## [TASK TO CARRY OUT]
Please pull out each line of the records that contains the word "screenshot". Case counts.

## [THE INPUT]

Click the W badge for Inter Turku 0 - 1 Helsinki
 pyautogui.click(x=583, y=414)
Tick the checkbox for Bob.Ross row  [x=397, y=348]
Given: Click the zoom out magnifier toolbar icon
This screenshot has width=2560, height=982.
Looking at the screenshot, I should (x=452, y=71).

## [EXERCISE OUTPUT]
This screenshot has width=2560, height=982.
Looking at the screenshot, I should (x=452, y=71).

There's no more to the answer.